Es ist halt eine Tatsache, dass Wissenschaftsjournalisten in der Schweiz nicht überleben, wenn sie nur für „unabhängige Medien“ schreiben. Da Stiftungen kein kommerzielles Interesse haben, ist es vielleicht möglich mit ihrer Unterstützung unabhängige Plattformen zu schaffen. Das 20 Minuten-Projekt soll ja Wissenschaft einem jungen Publikum präsentieren und wie in einer Gratiszeitung üblich geht es nicht um Hintergrundinformationen oder kritischen Journalismus. Aber ich finde natürlich auch, dass es unabhängige Plattformen braucht und die fehlen derzeit.

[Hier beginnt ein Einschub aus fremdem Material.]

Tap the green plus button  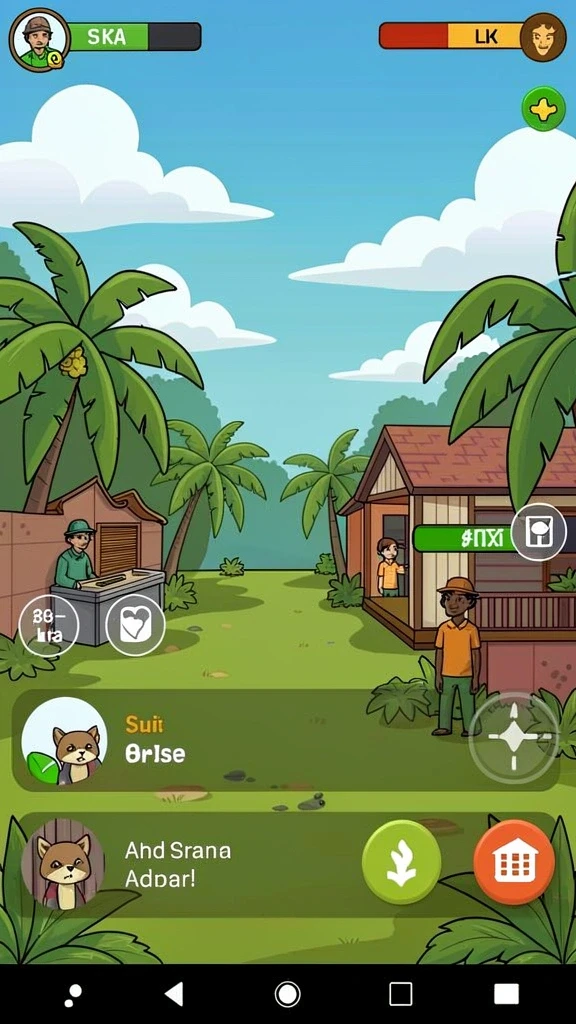(x=543, y=108)
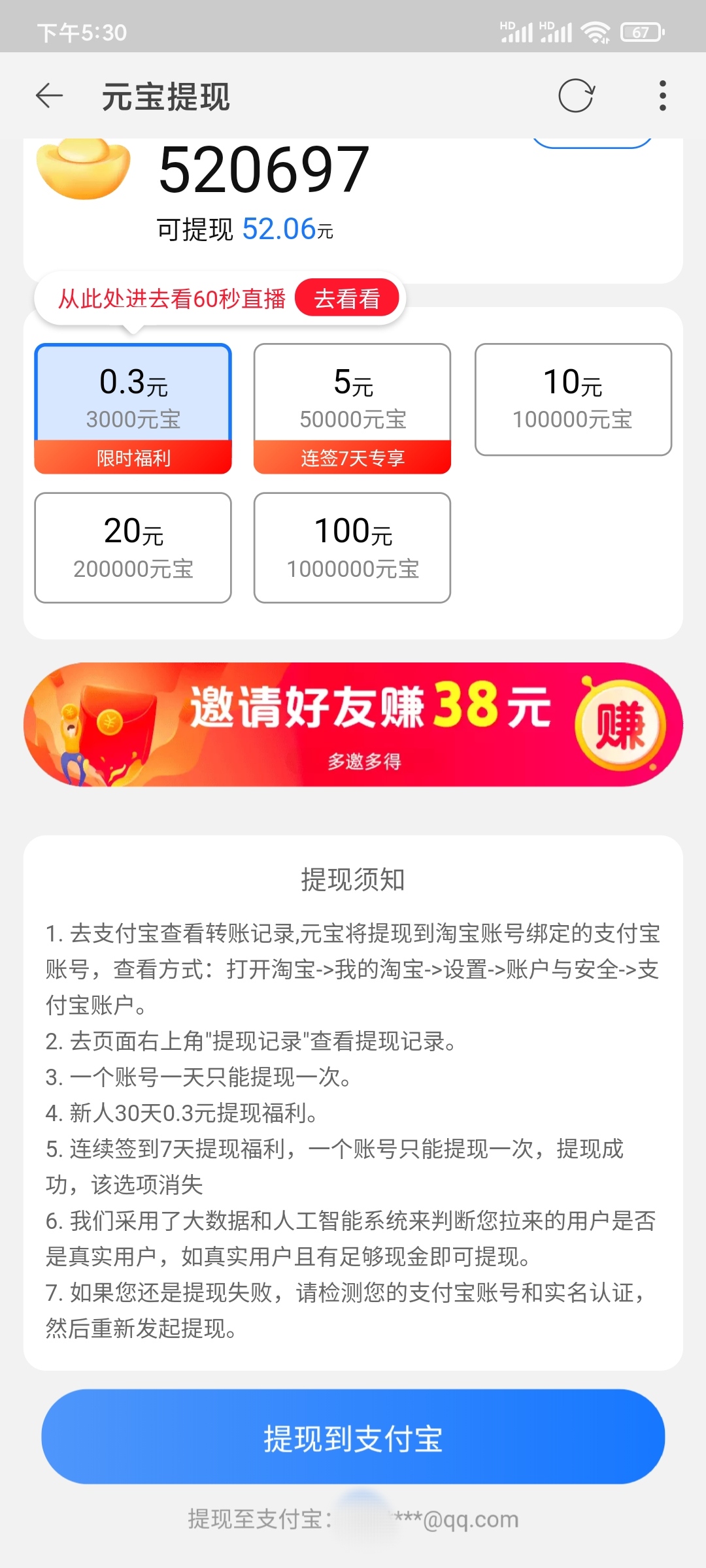
Task: Select the 10元 withdrawal amount
Action: click(x=573, y=399)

man kann da eigentlich nur auf einen reifungsprozess hoffen, auf allen seiten. der wissenschaftsjournalismus (als journalismus eben, nicht einfach als wissensvermittlung) ist wohl einfach noch zu jung, um richtig ein profil bekommen zu haben. ich gehe davon aus, dass da in nächster zeit einiges passieren wird, eben in richtung echte unabhängigkeit – schlicht und einfach, weil das sehr wesentlich ist für das funktionieren von wissenschaft (auch als zunehmend wichtigem gesellschaftspolitischem akteur, notabene). not tut ein neues selbstverständnis: wissenschaftsjournalismus ist keine dienstleistung für die wissenschaft. es braucht hier eine lebendige partnerschaft, keine kumpanei.
@Gianni Casutt
Braucht das junge Publikum denn keinen kritischen Journalismus?